_YOUR INSTRUCTIONS_.
Every record, from first to last, should be written out again exactly.

_DATASET RECORDS_.
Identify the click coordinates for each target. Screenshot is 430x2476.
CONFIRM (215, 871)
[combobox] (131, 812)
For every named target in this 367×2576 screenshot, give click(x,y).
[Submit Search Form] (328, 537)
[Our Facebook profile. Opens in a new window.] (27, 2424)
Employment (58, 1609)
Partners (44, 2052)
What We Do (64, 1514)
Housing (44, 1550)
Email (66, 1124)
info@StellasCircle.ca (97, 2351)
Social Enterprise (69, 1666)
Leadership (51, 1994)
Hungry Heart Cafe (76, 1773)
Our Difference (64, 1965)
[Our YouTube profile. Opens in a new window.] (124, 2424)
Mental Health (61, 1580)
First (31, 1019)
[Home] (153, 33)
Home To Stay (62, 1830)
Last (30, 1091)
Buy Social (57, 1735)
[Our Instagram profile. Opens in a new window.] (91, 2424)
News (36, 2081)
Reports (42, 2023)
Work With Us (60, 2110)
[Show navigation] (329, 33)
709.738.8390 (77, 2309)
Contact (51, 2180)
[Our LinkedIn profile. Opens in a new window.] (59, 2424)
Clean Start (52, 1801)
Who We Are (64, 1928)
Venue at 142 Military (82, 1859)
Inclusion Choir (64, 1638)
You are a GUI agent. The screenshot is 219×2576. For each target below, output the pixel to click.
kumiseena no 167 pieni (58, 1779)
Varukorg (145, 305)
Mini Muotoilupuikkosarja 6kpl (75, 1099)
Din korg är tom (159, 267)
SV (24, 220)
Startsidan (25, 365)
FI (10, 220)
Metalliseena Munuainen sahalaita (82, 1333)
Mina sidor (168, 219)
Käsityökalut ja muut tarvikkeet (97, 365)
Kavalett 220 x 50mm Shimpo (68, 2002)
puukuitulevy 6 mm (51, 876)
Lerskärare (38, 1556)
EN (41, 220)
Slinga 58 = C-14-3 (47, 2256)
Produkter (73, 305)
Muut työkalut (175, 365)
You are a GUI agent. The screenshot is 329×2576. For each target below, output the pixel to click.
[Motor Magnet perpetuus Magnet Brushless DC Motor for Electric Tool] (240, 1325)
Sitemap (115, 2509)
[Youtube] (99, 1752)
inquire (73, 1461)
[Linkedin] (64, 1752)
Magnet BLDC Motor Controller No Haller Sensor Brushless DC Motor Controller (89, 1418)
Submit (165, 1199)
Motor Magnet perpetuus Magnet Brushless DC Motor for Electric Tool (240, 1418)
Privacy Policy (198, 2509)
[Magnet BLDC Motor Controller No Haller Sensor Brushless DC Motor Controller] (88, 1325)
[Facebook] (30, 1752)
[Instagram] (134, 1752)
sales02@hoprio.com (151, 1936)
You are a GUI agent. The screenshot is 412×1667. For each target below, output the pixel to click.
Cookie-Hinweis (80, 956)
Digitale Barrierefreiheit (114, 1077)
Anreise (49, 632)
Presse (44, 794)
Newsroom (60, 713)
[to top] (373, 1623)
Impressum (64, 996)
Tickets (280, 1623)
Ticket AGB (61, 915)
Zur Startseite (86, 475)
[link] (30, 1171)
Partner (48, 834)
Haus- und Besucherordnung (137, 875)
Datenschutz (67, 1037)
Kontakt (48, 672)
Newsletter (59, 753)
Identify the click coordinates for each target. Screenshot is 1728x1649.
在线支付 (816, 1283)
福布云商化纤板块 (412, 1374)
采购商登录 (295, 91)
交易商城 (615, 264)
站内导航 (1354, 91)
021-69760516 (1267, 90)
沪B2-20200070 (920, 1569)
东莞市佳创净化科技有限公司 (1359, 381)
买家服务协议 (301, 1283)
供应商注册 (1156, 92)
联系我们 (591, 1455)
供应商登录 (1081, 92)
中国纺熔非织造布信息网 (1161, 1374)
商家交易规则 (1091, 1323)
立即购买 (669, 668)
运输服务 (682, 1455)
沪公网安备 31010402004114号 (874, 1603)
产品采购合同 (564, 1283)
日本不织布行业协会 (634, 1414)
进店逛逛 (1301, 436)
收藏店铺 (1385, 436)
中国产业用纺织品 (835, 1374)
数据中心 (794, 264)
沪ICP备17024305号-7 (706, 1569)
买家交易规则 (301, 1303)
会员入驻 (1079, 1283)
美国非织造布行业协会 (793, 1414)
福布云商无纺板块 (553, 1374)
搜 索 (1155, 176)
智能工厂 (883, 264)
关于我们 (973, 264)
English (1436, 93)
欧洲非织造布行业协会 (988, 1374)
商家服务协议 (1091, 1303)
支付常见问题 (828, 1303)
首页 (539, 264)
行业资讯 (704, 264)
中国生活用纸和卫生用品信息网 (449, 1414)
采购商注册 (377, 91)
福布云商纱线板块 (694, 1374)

_EXERCISE SOLUTION_.
Identify the click coordinates for each target. Screenshot is 430x2476.
CONFIRM (215, 871)
[combobox] (131, 812)
For every named target in this 367×2576 screenshot, give click(x,y).
[Submit Search Form] (328, 537)
[Our Facebook profile. Opens in a new window.] (27, 2424)
Employment (58, 1609)
Partners (44, 2052)
What We Do (64, 1514)
Housing (44, 1550)
Email (66, 1124)
info@StellasCircle.ca (97, 2351)
Social Enterprise (69, 1666)
Leadership (51, 1994)
Hungry Heart Cafe (76, 1773)
Our Difference (64, 1965)
[Our YouTube profile. Opens in a new window.] (124, 2424)
Mental Health (61, 1580)
First (31, 1019)
[Home] (153, 33)
Home To Stay (62, 1830)
Last (30, 1091)
Buy Social (57, 1735)
[Our Instagram profile. Opens in a new window.] (91, 2424)
News (36, 2081)
Reports (42, 2023)
Work With Us (60, 2110)
[Show navigation] (329, 33)
709.738.8390 (77, 2309)
Contact (51, 2180)
[Our LinkedIn profile. Opens in a new window.] (59, 2424)
Clean Start (52, 1801)
Who We Are (64, 1928)
Venue at 142 Military (82, 1859)
Inclusion Choir (64, 1638)
You are a GUI agent. The screenshot is 219×2576. For each target below, output the pixel to click.
kumiseena no 167 pieni (58, 1779)
Varukorg (145, 305)
Mini Muotoilupuikkosarja 6kpl (75, 1099)
Din korg är tom (159, 267)
SV (24, 220)
Startsidan (25, 365)
FI (10, 220)
Metalliseena Munuainen sahalaita (82, 1333)
Mina sidor (168, 219)
Käsityökalut ja muut tarvikkeet (97, 365)
Kavalett 220 x 50mm Shimpo (68, 2002)
puukuitulevy 6 mm (51, 876)
Lerskärare (38, 1556)
EN (41, 220)
Slinga 58 = C-14-3 (47, 2256)
Produkter (73, 305)
Muut työkalut (175, 365)
You are a GUI agent. The screenshot is 329×2576. For each target below, output the pixel to click.
[Motor Magnet perpetuus Magnet Brushless DC Motor for Electric Tool] (240, 1325)
Sitemap (115, 2509)
[Youtube] (99, 1752)
inquire (73, 1461)
[Linkedin] (64, 1752)
Magnet BLDC Motor Controller No Haller Sensor Brushless DC Motor Controller (89, 1418)
Submit (165, 1199)
Motor Magnet perpetuus Magnet Brushless DC Motor for Electric Tool (240, 1418)
Privacy Policy (198, 2509)
[Magnet BLDC Motor Controller No Haller Sensor Brushless DC Motor Controller] (88, 1325)
[Facebook] (30, 1752)
[Instagram] (134, 1752)
sales02@hoprio.com (151, 1936)
You are a GUI agent. The screenshot is 412×1667. For each target below, output the pixel to click.
Cookie-Hinweis (80, 956)
Digitale Barrierefreiheit (114, 1077)
Anreise (49, 632)
Presse (44, 794)
Newsroom (60, 713)
[to top] (373, 1623)
Impressum (64, 996)
Tickets (280, 1623)
Ticket AGB (61, 915)
Zur Startseite (86, 475)
[link] (30, 1171)
Partner (48, 834)
Haus- und Besucherordnung (137, 875)
Datenschutz (67, 1037)
Kontakt (48, 672)
Newsletter (59, 753)
Identify the click coordinates for each target. Screenshot is 1728x1649.
在线支付 (816, 1283)
福布云商化纤板块 (412, 1374)
采购商登录 (295, 91)
交易商城 (615, 264)
站内导航 (1354, 91)
021-69760516 (1267, 90)
沪B2-20200070 (920, 1569)
东莞市佳创净化科技有限公司 (1359, 381)
买家服务协议 (301, 1283)
供应商注册 (1156, 92)
联系我们 (591, 1455)
供应商登录 (1081, 92)
中国纺熔非织造布信息网 (1161, 1374)
商家交易规则 (1091, 1323)
立即购买 (669, 668)
运输服务 (682, 1455)
沪公网安备 31010402004114号 (874, 1603)
产品采购合同 (564, 1283)
日本不织布行业协会 (634, 1414)
进店逛逛 (1301, 436)
收藏店铺 (1385, 436)
中国产业用纺织品 (835, 1374)
数据中心 (794, 264)
沪ICP备17024305号-7 (706, 1569)
买家交易规则 (301, 1303)
会员入驻 (1079, 1283)
美国非织造布行业协会 (793, 1414)
福布云商无纺板块 (553, 1374)
搜 索 (1155, 176)
智能工厂 (883, 264)
关于我们 (973, 264)
English (1436, 93)
欧洲非织造布行业协会 (988, 1374)
商家服务协议 (1091, 1303)
支付常见问题 (828, 1303)
首页 (539, 264)
行业资讯 (704, 264)
中国生活用纸和卫生用品信息网 (449, 1414)
采购商注册 (377, 91)
福布云商纱线板块 (694, 1374)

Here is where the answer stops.